Autore: Simona Sparaco
Edizione: DeAgostini
Anno: 2021
Pagine: 288
Prezzo: 10 euro
Codice ISBN: 9788851196004 (EBOOK ISBN 9788851171971)

La notte del 14 giugno 2017 è la data dell’incendio della Grenfell Tower, un grattacielo di 24 piani nel quartiere di North Kensigton a Londra, in cui morirono 72 persone nonostante l’intervento di 250 vigili del fuoco e 45 autopompe. L’incendio fu innescato dal cortocircuito di un frigorifero difettoso in un appartamento al quarto piano.

Simona Sparaco non ci racconta questo incendio, ma parte dall’idea di quel drammatico evento per raccontare quanto complesso e difficile sia il rapporto genitori-figli, soprattutto se il secondo protagonista è la madre, e quanto peso abbiano i silenzi, la solitudine, il distacco emotivo, quello fisico, i preconcetti e la rigidità dei ruoli, in cui talvolta restiamo intrappolati.

Siamo a Berlino, è il 23 marzo ed è mezzanotte, una nebbia sottile avvolge la metropoli addormentata. In un palazzo di quattro piani, rivestito di un vecchio intonaco rosa chiaro, dentro un appartamento disabitato, al secondo piano, un frigorifero va in cortocircuito. Nessun segnale premonitore. Prima la scintilla e poi le fiamme, che, lente e invisibili dall’esterno, iniziano a divorare tutto ciò che trovano e avvolgono l’intero palazzo.

Due piani più in alto c’è Alice, una ragazza italiana in Erasmus, che si è addormentata profondamente dopo aver ignorato per tutto il giorno le chiamate di sua madre Silvana, e che ora sta aspettando il rientro del fidanzato Matthias, uscito per comprare delle birre e rimasto intrappolato nell’ascensore. Al terzo piano anche Naima dorme e sogna il figlio, Bastien, che poche ore prima, a cena, non aveva avuto il coraggio di dirle “sei parole” che avrebbero potuto riportarla nel suo stesso spazio temporale. Al piano di sotto Polina dovrà invece compiere una scelta di coraggio per salvare quel figlio, così piccolo e indifeso, che le ha tolto energia, tempo e felicità, privandola della sua vita di ballerina. E poi c’è Hulya, il cui nome in turco significa “sogno”, che in quel condominio non vive, ma di cui conosce perfettamente gli inquilini, attori inconsapevoli dei suoi videomontaggi, che prendono vita nello spatkauf della sua famiglia, aperto 24 ore su 24, dove Hulya quella maledetta notte svolge il suo primo turno notturno da sola.

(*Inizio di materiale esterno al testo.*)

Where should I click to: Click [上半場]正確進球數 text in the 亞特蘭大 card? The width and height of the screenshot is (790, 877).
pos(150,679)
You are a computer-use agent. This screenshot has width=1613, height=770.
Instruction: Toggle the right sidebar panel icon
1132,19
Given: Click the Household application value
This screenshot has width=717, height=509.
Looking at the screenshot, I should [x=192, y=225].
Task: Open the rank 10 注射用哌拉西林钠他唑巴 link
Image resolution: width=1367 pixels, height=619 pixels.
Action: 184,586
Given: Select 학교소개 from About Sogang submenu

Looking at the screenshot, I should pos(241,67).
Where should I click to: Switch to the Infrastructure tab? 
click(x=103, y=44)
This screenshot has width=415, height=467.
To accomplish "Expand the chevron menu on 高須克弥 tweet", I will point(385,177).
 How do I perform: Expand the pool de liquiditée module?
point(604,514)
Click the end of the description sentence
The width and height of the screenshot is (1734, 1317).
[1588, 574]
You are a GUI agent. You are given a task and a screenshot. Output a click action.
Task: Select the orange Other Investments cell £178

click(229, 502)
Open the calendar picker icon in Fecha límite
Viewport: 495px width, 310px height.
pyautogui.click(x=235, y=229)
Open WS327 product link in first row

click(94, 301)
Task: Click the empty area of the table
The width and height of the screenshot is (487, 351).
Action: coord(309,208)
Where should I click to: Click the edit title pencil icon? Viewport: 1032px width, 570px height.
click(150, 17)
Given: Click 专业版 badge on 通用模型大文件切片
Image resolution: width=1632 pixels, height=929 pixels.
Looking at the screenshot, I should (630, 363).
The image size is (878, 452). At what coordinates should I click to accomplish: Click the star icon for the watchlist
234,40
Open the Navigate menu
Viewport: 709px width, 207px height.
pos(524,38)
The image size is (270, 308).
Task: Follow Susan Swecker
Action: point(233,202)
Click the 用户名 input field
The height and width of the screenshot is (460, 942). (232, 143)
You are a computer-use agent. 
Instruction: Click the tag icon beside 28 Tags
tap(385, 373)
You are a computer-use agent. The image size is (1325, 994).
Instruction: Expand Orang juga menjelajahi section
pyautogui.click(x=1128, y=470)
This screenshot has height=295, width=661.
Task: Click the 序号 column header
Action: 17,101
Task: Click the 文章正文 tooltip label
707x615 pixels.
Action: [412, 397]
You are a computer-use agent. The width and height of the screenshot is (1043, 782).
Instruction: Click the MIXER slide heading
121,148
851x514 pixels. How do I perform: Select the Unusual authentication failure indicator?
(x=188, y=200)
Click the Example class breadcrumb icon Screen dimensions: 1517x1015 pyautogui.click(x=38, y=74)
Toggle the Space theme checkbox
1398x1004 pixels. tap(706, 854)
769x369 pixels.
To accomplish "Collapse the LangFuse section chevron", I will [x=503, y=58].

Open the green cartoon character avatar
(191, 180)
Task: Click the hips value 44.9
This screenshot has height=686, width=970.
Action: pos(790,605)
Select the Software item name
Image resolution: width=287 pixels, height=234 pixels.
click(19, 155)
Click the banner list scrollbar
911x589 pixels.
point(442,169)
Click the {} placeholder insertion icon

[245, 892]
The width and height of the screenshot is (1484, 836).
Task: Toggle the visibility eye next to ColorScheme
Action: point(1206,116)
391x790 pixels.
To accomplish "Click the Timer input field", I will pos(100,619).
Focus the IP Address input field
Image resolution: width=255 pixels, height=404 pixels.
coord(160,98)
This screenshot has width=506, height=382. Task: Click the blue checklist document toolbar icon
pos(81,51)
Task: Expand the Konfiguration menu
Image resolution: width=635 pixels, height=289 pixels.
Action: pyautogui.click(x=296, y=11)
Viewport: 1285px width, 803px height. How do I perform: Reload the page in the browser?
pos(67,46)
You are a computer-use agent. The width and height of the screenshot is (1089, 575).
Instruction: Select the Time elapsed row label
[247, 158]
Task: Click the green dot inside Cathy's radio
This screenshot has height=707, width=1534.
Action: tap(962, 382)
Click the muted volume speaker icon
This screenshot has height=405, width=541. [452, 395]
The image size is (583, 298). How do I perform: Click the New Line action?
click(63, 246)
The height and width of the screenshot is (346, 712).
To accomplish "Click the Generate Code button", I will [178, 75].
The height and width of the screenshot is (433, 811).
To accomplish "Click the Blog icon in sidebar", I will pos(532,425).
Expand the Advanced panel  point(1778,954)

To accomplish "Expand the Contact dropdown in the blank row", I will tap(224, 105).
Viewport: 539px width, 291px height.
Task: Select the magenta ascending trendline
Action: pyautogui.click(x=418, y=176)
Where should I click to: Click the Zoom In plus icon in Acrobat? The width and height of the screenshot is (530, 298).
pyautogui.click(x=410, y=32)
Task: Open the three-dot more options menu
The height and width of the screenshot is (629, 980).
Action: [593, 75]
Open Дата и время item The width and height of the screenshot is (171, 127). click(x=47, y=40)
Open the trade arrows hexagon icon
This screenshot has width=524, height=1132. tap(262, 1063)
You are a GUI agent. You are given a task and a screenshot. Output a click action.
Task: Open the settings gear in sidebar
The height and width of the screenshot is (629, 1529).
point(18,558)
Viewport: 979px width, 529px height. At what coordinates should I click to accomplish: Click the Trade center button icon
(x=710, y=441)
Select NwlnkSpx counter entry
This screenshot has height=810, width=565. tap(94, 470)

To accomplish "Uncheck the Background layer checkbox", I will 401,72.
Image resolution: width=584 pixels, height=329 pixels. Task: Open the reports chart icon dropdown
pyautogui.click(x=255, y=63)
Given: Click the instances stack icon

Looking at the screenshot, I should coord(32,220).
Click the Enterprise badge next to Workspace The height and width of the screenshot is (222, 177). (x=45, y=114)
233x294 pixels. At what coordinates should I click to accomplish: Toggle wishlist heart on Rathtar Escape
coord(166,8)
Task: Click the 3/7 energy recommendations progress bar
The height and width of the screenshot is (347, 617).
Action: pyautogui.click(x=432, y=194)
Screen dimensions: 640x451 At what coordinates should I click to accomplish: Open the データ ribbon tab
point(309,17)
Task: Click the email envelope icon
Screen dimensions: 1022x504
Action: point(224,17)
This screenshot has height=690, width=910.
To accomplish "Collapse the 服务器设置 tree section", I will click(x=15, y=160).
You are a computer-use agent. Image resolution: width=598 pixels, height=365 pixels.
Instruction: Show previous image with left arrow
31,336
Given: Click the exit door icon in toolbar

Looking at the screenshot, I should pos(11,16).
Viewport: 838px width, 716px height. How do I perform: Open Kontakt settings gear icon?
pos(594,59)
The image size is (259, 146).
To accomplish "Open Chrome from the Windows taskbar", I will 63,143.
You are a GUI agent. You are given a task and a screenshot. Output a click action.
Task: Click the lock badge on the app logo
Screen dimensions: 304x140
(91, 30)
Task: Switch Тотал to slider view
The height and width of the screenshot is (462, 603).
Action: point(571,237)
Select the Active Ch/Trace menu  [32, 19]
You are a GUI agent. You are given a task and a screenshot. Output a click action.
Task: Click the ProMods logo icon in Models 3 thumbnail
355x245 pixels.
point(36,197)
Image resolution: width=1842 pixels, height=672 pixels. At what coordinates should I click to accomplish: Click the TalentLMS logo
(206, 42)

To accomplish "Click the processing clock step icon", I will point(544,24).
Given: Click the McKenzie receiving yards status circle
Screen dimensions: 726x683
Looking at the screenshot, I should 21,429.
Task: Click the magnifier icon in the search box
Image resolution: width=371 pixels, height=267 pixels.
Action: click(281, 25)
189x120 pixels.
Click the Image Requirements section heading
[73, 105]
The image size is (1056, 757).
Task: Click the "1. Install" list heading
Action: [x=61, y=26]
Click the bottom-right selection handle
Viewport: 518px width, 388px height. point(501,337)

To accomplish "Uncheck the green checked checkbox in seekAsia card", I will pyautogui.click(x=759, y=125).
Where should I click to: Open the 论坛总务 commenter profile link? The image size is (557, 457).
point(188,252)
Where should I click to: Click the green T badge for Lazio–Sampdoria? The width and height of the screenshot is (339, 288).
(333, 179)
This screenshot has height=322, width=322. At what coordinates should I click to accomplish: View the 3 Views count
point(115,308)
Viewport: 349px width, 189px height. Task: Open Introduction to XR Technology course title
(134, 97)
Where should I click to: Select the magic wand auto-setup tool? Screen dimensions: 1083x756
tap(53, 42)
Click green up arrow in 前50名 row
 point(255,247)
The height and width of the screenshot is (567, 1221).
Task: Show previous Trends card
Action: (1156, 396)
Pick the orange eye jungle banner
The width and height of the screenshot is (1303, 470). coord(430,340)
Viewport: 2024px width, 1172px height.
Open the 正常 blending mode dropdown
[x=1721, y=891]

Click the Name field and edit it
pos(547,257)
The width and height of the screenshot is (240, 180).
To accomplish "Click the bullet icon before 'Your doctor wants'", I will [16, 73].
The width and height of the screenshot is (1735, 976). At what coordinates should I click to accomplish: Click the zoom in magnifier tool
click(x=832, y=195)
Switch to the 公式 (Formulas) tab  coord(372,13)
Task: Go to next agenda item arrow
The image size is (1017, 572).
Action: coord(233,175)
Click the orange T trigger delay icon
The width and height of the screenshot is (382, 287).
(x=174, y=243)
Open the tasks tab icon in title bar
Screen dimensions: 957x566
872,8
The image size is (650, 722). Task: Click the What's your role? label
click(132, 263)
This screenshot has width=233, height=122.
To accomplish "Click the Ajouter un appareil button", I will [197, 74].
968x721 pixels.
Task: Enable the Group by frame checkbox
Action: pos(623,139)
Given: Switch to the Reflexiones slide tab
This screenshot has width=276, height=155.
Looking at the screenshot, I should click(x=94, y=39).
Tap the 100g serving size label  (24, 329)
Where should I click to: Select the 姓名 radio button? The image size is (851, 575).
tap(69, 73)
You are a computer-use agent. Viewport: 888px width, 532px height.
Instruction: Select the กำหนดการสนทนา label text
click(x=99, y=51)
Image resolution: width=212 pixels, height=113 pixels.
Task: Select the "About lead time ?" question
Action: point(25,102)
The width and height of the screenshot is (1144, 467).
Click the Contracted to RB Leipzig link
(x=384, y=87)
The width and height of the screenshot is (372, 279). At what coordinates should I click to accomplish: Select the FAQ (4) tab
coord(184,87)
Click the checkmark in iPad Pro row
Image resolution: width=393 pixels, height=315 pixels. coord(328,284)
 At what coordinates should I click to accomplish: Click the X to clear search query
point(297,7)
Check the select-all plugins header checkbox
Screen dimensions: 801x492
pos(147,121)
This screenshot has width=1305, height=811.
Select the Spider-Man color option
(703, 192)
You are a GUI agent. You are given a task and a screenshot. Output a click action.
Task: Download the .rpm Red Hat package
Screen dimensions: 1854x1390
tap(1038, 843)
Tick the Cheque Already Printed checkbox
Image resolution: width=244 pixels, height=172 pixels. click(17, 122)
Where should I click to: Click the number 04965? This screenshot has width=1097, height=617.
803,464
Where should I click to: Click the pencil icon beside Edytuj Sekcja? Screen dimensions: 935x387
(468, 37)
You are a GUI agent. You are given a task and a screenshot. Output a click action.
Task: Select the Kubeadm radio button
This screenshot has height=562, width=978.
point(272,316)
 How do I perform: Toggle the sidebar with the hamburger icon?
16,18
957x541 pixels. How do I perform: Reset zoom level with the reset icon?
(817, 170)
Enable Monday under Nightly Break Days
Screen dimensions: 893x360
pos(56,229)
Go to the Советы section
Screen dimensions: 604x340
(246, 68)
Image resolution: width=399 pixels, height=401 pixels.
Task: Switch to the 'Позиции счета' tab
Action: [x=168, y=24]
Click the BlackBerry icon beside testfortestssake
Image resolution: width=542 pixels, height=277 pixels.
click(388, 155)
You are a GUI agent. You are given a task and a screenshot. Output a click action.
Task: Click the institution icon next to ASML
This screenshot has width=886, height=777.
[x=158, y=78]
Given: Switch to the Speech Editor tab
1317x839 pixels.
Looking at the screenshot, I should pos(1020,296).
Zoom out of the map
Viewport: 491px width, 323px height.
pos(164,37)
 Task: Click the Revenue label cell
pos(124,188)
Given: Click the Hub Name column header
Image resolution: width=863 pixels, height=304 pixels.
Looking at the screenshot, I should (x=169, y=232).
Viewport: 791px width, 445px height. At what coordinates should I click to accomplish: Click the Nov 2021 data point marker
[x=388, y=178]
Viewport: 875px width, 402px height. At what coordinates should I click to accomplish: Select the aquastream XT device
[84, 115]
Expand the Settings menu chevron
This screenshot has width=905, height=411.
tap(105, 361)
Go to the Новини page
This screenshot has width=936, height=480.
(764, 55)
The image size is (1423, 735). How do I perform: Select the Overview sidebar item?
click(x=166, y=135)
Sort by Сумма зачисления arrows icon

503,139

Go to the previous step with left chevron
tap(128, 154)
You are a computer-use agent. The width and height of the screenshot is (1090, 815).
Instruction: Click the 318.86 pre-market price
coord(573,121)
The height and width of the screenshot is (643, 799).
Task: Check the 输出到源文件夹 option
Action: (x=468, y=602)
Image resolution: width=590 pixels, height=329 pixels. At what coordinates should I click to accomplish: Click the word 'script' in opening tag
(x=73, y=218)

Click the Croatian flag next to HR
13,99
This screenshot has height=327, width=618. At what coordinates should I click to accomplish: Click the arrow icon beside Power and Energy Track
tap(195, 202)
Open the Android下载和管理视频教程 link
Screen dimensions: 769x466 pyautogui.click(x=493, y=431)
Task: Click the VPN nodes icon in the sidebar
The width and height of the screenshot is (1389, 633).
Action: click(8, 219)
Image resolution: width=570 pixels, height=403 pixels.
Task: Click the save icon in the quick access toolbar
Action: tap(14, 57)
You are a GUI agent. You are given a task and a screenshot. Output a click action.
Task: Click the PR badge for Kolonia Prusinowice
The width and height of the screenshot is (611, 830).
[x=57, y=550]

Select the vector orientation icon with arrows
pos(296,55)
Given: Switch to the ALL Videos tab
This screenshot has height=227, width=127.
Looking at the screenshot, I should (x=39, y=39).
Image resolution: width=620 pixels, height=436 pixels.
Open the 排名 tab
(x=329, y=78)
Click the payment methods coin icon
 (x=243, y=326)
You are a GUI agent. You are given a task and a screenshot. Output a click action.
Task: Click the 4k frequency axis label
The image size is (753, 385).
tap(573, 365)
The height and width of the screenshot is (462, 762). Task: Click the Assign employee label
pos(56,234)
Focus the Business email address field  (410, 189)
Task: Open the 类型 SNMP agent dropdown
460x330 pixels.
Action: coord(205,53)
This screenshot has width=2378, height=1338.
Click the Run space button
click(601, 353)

Le operazioni di spegnimento dureranno fino all’alba del 24 marzo, ma il tempo dei protagonisti si fermerà molto prima, e anzi, tornerà indietro di colpo, come un anestetico a rapidissima azione. Il tempo diventerà una prova di coraggio dei sentimenti, in cui paure, dolore, ricordi, amore, famiglia, futuro e speranze si mescoleranno fino a far coincidere l’idea di vita e di morte, azzerando le distanze, e restituendoci il complesso disegno della vita di ciascun protagonista, il cui scheletro ignifugo resterà per sempre il legame d’amore con la propria famiglia, nonostante il silenzio delle parole, che da molto tempo è diventato una cortina essenziale alla convivenza, intrappolando ciascuno in ruoli antitetici.

E quando ha inizio “il tirocinio della perdita” per chi rimane, per chi è sopravvissuto alla morte di se stesso o a quella del proprio caro, bisogna ascoltare zia Amira e imparare a guardare “i vuoti della vita…Non solo come a qualcosa che manca”, ma  piuttosto cercare “in quei vuoti la tua opportunità di esistere ancora, e in maniera diversa”. E forse ha ragione lei, il dolore va affrontato, anzi va attraversato, e alla fine ripartire da un punto zero, come riemergendo da una lunga apnea, anche con fatica, per scendere a patti con la realtà, accettare l’impossibile, uscire dal limbo del rifiuto assoluto, della negazione, della sofferenza inaccessibile agli altri, che ci fa muovere in bilico sul ciglio del baratro e ci trascina ripetutamente altrove, lontano dal qui ed ora. Zia Amira lo sa bene e ce lo insegna, perché “non c’è amore che non pressuponga una rinascita. Imparare a decifrarla può dare un senso a tutto ciò che resta. Persino alla cenere”.